The ACF urges it be made clear that avoiding and mitigating emissions at source – not offsets – are the top priorities for the safeguard mechanism and the broader carbon credit scheme.

The safeguard mechanism covers Australia’s 215 largest industrial facilities and allows unlimited carbon credits to meet emissions reduction requirements.

Instead, offsets should be used as a last resort and limited to the hardest to abate industries, with strict limits imposed as soon as possible, the ACF said in a submission released to AAP.

Each carbon credit unit is meant to represent a tonne of carbon emissions, or the equivalent of a more potent greenhouse gas such as methane, and allows some pollution to be offset through nature-based projects.

The units can be sold as a new income stream, either to the federal government through a carbon abatement contract, or to companies and other private buyers in the carbon market.

“It would be a perverse outcome for climate to allow government-held ACCUs, which are predominantly low-integrity, to enter the market and become offsets for real industrial emissions from safeguard mechanism facilities,” ACF said.

The organisation said it remains concerned that integrity issues “have not been fully addressed and that existing projects under these methods risk generating further ACCUs that lack integrity”.

The review has not addressed the risk that low-integrity carbon credits remain in the market, it added.

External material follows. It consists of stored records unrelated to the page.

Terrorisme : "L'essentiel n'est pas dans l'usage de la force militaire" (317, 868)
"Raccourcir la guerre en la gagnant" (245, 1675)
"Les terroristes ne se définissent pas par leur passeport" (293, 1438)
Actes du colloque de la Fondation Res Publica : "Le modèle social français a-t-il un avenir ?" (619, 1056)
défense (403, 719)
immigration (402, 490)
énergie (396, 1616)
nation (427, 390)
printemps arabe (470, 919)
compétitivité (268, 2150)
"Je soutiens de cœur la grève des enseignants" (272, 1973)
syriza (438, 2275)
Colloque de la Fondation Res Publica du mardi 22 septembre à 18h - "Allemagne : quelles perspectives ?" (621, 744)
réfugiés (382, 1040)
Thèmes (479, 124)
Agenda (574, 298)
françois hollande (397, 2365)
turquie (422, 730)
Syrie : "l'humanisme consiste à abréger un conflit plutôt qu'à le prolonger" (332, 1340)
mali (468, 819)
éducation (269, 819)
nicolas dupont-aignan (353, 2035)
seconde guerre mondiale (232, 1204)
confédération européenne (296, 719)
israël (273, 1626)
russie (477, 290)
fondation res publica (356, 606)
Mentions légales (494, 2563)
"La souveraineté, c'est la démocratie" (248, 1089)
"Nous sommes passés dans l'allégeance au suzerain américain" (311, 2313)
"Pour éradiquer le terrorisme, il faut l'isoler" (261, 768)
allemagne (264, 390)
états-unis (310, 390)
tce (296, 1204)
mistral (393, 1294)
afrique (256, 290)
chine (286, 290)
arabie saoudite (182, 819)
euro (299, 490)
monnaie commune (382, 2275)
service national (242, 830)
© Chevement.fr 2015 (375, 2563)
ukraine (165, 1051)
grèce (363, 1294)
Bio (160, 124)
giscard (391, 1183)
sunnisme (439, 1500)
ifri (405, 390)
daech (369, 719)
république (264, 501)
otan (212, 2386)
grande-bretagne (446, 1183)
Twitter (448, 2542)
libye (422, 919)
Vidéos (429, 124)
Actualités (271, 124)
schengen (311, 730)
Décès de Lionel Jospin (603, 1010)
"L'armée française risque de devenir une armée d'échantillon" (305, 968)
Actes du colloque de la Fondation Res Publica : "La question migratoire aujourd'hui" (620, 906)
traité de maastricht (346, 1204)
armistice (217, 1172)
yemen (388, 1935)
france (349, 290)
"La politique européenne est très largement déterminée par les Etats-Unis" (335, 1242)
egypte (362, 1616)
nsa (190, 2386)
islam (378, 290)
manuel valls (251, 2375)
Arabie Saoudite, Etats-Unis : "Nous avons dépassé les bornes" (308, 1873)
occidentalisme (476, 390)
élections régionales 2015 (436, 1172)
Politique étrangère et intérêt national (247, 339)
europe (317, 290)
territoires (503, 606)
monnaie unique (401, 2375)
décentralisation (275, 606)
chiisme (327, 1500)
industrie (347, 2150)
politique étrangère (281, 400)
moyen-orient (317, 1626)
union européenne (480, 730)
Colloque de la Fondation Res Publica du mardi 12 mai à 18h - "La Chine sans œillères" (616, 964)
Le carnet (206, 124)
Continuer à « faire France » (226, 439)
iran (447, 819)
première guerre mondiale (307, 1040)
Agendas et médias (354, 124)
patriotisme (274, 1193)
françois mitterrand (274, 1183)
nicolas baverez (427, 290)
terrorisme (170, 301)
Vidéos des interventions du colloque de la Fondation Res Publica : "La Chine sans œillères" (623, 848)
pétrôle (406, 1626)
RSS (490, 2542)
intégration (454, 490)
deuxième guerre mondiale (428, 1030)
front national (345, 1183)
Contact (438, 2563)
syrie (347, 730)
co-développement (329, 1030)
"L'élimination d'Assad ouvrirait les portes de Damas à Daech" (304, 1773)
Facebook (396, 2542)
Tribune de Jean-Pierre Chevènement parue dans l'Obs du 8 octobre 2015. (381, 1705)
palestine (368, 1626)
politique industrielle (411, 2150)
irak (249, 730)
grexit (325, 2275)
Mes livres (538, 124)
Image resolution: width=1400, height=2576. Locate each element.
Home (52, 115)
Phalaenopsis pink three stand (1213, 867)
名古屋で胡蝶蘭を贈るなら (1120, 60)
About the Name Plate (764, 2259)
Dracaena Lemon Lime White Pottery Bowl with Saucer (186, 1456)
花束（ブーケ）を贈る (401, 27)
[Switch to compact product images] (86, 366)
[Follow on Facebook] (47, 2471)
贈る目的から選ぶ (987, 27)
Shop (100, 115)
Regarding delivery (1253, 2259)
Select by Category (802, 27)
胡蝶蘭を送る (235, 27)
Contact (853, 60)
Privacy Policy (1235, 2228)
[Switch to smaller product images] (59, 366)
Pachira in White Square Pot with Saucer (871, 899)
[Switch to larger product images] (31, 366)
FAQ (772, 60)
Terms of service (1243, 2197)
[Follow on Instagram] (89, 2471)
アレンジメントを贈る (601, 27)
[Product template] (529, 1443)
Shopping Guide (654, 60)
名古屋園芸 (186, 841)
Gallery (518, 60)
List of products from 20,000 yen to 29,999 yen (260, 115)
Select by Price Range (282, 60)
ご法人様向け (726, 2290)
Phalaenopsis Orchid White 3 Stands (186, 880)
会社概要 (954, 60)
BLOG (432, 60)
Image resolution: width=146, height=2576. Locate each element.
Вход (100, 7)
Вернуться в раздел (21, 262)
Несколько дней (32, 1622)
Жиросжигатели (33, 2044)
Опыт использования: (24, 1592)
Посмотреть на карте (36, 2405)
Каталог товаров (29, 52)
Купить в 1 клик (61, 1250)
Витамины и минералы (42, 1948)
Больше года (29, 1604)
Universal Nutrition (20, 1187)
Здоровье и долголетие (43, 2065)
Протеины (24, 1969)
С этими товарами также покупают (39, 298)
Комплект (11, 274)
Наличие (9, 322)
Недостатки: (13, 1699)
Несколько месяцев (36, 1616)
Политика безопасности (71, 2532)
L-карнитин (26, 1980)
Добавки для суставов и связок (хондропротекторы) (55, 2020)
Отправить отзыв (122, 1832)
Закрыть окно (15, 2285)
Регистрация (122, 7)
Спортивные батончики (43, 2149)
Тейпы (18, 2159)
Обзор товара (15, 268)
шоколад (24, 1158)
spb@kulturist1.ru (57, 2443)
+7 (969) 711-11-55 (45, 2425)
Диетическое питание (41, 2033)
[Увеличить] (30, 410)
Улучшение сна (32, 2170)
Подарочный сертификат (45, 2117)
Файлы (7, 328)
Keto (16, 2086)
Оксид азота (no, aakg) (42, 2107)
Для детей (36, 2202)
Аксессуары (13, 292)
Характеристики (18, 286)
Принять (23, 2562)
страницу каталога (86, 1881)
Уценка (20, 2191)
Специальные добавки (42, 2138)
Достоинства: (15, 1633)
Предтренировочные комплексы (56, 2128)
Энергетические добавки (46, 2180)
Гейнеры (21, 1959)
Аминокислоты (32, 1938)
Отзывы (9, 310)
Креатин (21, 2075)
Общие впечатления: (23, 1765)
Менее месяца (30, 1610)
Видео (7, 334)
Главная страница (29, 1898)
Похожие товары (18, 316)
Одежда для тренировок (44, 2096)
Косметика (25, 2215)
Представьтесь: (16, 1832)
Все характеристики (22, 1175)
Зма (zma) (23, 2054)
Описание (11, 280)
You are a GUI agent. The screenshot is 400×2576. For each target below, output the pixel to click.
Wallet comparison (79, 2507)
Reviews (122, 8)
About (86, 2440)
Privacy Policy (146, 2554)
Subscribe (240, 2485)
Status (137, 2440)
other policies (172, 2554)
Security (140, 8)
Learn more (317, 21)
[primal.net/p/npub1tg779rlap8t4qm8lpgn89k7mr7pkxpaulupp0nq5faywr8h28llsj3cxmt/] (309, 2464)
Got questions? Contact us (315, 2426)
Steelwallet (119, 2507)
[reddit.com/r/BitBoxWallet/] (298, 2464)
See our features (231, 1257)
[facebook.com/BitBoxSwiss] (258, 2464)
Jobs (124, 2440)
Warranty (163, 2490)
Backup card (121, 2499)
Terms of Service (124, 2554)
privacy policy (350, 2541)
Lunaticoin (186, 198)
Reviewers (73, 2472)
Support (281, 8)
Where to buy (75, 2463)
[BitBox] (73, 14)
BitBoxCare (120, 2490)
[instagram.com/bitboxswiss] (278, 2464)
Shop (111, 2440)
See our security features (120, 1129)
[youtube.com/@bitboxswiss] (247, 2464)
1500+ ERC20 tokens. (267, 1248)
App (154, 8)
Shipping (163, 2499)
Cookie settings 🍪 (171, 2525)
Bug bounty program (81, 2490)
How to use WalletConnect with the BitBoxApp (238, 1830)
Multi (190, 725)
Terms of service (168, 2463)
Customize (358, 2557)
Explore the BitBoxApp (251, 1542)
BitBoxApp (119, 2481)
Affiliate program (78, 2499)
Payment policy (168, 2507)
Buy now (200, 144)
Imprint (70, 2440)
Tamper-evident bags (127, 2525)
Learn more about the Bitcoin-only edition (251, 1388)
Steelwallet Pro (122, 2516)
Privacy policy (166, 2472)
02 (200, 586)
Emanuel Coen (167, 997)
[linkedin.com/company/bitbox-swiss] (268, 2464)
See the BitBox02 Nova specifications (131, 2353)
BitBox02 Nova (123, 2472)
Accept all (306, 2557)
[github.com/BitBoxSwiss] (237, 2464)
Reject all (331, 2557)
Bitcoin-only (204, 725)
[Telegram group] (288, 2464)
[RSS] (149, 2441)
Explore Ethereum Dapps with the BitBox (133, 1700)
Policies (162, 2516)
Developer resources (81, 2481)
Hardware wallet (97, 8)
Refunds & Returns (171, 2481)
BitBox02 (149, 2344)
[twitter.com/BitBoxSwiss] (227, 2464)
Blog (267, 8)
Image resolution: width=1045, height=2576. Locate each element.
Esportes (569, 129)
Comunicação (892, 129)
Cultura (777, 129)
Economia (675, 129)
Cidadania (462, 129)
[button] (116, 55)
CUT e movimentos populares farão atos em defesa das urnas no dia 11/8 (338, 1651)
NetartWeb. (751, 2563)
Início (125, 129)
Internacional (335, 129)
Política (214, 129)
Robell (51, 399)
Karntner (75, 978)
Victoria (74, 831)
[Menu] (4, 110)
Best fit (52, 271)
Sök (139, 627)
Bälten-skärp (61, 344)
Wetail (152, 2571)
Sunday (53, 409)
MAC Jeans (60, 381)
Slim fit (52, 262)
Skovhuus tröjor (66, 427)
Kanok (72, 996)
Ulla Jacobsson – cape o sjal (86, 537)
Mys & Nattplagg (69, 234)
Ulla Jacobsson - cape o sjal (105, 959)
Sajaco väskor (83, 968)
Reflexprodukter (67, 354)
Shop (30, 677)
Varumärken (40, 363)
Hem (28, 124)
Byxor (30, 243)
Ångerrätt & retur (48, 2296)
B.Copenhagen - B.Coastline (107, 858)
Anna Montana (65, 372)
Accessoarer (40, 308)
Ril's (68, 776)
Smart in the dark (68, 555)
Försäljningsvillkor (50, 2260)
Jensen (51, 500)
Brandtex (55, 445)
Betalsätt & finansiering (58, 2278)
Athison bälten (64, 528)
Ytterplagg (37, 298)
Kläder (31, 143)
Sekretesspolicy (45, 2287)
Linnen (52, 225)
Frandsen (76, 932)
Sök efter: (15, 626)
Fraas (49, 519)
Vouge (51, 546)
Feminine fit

Nor should the government extend “pilot arrangements” brought in under the coalition that allowed contract holders to pay exit fees to get out of decades-long commitments struck at a lower price than the current market rate, ACF said.

The latest official quarterly carbon market report forecast a record 18 million Australian carbon credit units would be issued in 2023.

The Clean Energy Regulator (CER) report said the first units have been issued under a soil carbon method, with 151,000 issued to two projects in Queensland for improved grazing practices.

Some 4.1 million ACCUs were released in the third “pilot exit window” for contract holders.

Far from the peak at $57 in early 2022, spot prices have recovered off lows of $24 in July 2023 to around $30, although contracts with environmental and First Nations credentials are attracting a premium.